Sudah 2 tahun belakangan ini DubYouth “tebar pesona” di berbagai gigs, mengundang antusiasme massa dan tak pandang bulu, dari hipsters, hard-drinkers, party goers hingga smokers. Semua larut dalam hingar bingar ritmis. Tak bisa dipungkiri, ini tentu menambah warna warni baru dunia permusikan Indonesia yang “agak tak sehat” akhir-akhir ini, sekaligus menstimulasi iklim bermusik yang kreatif dan inovatif di jagad permusikan negeri ini. Musik mereka tergolong baru di Indonesia, tapi masih berakar pada pada Reggae dan HipHop yang sudah ada sejak beberapa dekade lalu. Dengan masih “se-famili” bersama dance music lain yang sudah ramai sebelumnya, tidak berlebihan bila orang yang awam akan dancehall sekalipun akan mengangguk-anggukan kepala atau bergoyang begitu mendengar musik mereka, minimal mengentak-entakkan sebelah kaki, disadari atau tidak.

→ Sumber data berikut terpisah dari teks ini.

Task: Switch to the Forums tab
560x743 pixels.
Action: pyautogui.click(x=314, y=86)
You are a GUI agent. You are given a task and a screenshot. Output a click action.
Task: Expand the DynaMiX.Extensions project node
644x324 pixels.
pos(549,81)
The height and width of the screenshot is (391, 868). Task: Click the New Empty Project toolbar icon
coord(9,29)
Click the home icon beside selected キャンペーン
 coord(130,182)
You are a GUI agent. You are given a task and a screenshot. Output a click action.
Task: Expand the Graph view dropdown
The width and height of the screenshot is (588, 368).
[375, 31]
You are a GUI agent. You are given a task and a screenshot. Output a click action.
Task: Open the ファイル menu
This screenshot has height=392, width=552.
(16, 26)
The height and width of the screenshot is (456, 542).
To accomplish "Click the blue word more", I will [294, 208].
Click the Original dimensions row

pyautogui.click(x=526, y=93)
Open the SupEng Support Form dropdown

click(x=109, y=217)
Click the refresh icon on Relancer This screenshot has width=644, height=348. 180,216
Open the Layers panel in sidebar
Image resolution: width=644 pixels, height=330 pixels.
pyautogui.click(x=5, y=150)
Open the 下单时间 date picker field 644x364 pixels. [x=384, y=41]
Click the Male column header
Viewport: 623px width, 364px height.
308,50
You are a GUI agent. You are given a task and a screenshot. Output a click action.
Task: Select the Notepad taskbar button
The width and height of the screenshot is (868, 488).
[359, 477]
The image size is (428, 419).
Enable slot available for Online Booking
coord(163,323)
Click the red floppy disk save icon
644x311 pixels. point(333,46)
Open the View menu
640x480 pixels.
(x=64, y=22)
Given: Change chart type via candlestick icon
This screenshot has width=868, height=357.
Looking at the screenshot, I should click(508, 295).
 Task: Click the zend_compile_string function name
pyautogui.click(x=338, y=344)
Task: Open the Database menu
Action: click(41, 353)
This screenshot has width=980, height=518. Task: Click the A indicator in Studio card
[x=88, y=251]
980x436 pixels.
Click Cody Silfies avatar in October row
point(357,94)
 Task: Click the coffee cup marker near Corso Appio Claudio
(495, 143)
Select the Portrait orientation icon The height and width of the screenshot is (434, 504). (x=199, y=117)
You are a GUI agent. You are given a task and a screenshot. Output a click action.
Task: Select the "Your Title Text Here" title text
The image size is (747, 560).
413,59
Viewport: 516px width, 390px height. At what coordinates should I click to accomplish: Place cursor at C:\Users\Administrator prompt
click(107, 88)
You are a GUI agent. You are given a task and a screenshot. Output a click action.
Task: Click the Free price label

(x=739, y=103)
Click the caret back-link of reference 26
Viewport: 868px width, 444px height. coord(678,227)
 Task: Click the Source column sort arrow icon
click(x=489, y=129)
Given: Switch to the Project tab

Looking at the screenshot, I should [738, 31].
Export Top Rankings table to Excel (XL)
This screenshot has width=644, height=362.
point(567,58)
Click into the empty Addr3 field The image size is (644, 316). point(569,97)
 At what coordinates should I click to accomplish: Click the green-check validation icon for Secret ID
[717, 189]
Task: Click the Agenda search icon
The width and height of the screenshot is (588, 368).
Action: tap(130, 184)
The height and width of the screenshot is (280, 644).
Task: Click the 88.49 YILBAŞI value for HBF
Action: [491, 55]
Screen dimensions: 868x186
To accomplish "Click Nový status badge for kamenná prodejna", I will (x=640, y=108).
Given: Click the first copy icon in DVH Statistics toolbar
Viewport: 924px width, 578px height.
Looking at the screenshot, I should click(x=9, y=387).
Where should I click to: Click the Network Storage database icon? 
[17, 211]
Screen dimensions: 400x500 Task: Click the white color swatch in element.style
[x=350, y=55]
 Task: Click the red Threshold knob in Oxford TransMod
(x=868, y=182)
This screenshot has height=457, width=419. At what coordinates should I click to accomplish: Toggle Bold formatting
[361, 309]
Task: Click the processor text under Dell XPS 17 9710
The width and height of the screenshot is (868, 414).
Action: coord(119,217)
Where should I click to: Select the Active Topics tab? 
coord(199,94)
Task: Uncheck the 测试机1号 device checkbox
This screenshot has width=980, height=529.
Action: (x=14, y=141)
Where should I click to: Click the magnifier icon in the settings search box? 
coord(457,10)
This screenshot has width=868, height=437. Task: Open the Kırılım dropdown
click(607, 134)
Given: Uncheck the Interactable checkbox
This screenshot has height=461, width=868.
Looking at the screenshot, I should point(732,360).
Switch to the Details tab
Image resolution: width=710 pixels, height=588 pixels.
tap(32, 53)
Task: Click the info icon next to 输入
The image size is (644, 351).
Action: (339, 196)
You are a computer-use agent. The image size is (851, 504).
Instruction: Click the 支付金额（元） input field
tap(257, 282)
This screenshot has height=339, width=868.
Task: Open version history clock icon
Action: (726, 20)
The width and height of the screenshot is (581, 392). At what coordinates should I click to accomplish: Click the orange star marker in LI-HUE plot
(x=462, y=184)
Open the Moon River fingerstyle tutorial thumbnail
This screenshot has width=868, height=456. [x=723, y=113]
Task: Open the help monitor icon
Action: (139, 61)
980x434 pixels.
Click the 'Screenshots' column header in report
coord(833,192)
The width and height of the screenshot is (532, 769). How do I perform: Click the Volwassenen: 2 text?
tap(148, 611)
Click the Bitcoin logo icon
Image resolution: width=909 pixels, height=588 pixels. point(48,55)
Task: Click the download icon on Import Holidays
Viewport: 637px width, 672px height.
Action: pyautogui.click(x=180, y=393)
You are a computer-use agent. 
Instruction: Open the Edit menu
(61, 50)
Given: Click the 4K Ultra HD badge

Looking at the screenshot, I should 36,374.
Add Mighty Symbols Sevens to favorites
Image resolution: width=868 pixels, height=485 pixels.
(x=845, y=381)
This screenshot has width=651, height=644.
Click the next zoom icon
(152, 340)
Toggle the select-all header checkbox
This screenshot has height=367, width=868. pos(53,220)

Sebelum semuanya terjadi, obrolan ringan antar dua pemuda yang sedang demam mendengarkan musik reggaedub itu berujung pada sebuah proyek musik yang mengantarkan mereka pada eksplorasi campuran musik urban dengan musik Jamaica, ditambah dengan pemanfaatan maksimal alat-alat elektronik yang mereka punyai. “Dan secara spontan muncul kata slang khas Jogja “dabyut” yang berarti mushroom/magic mushroom yang kemudian kita jadiin “dubyouth.” Kata sang MC.
Sama halnya dengan grup-grup musik lain yang sudah eksis lebih dulu, mereka memulai semua dari nol kecil dan memanfaatkan situs jejaring sosial Myspace semaksimal mungkin hingga akhirnya single mereka mampu menembus chart no.1 di salah satu radio ternama di Jakarta. “Kita mulai dari bener-bener bawah, dari pesta rumahan, pesta dadakan hingga pembukaan pameran. Sebelum akhirnya kita bisa perform di berbagai club di seluruh Nusantara.” Ungkap Poppa Tee. Mereka pun tak memasang target muluk-muluk, selain memiliki agenda untuk merilis album tahun ini mereka berharap bisa unjuk gigi di festival-festival musik Internasional sembari terus melakukan eksperimen-eksperimen ajaib di laboratorium musik mereka.